Du matériel médical aux diabétiques
Le deuxième secteur où "les choses ont bien avancé" d'après elle, "c'est le secteur sanitaire" : "On a reçu beaucoup de projets sur 'l'aller vers', c'est-à-dire des organisations qui vont à la rencontre des personnes qui ont des problèmes de santé ou de santé mentale pour prendre soin d'elles, puisque se déplacer jusqu'à l'hôpital n'est pas toujours aisé pour l'ensemble de la population mahoraise."
Un exemple de cet 'aller vers' soutenu par la Fondation : l’association Machaka Media Ana, à Longoni, organise le transport des patients ne pouvant se rendre à l’hôpital ou en pharmacie. Elle livre également des repas et de l’eau dans les zones les plus isolées, et fournit du matériel médical aux personnes diabétiques.
Quant au risque de propagation du chikungunya – deux cas importés de La Réunion ont été déjà recensés sur l'archipel -, la Fondation de France n'a pas reçu de demande particulière mais reste vigilante : "On est en lien avec les principales associations sanitaires à Mayotte et avec l'ARS qui surveille cette situation et qui n'hésitera pas à nous interpeller s'il y avait besoin d'un financement rapide pour prendre des mesures afin de prévenir cette épidémie."
Sécurisation de l'habitat
L'autre axe de travail concerne la mise à l'abri des populations et la sécurisation de l’habitat. Une problématique cruciale alors qu'un enfant de 5 ans est décédé, électrocuté par des raccordements illégaux, et qu'un homme est dans le coma à cause d'installations électriques défectueuses.
Face à ce danger, Karine Meaux souligne que la Fondation de France collabore "déjà avec une association qui s'appelle Actes & cités, qui travaillait dans ces bidonvilles avant le cyclone". Leur mission est de "sécuriser les terrains pour qu'en cas de glissement de terrain, les cabanes ne s'écroulent pas sur les habitants", et la mise aux normes des installations électriques fait aussi partie des actions menées "pour s'assurer que les personnes vivent en sécurité". "Il y a d'autres projets en réflexion sur le même sujet, sur d'autres territoires", ajoute-t-elle.
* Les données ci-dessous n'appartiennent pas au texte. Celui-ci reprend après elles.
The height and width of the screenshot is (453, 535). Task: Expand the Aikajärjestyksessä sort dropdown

D'autres actions sont destinées à l'accompagnement des enfants et de leur entourage, ou encore à la relance de l'agriculture. La Fondation a été "interpellée très fortement par la chambre d'agriculture de Mayotte, le ministère de l'Agriculture et la DAAF (Direction de l’Alimentation, de l’Agriculture et de la Forêt de la préfecture) sur la nécessité de déjà permettre à ceux qui avaient la main d'œuvre et des parcelles de redémarrer très vite pour des questions tout simplement de sécurité alimentaire", explique Karine Meaux. "Donc c'est cela qu'on a ciblé en priorité", poursuit-elle.
L'ampleur de la tâche
Mais alors que certains agriculteurs ne peuvent toujours pas rejoindre leurs parcelles trois mois après, elle reconnaît que la "question foncière va être majeure pour la suite, pour la sécurité alimentaire à plus long terme". Elle rappelle cependant que c'est l'État qui va avoir la main : "On attend vraiment la mise en place de l'établissement public pour la refondation de Mayotte pour aborder ces questions qui sont vraiment complexes, qui relèvent de la puissance publique."
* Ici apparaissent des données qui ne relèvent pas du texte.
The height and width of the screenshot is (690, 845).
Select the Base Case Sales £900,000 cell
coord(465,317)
Réagir rapidement et en même temps savoir attendre pour bien mener la reconstruction, c'est toute la difficulté à Mayotte, selon Karine Meaux. Car d'un côté "on a envie d'aller vite, parce que les problèmes sont réels, ils sont sérieux et affectent vraiment quotidiennement la vie des populations" ; mais d'un autre côté, "l'ampleur de la tâche est tellement grande qu'on ne peut pas se précipiter, il faut vraiment qu'on réfléchisse à ce qui est prioritaire et comment faire pour que ce qui sera reconstruit, retapé, réhabilité tienne si un nouveau cyclone de l'ampleur de Chido arrive sur Mayotte".
Heureusement, la Fondation de France peut compter sur une société civile et des services publics "extrêmement dynamiques" qui veulent aider leurs concitoyens pour rebâtir leur archipel.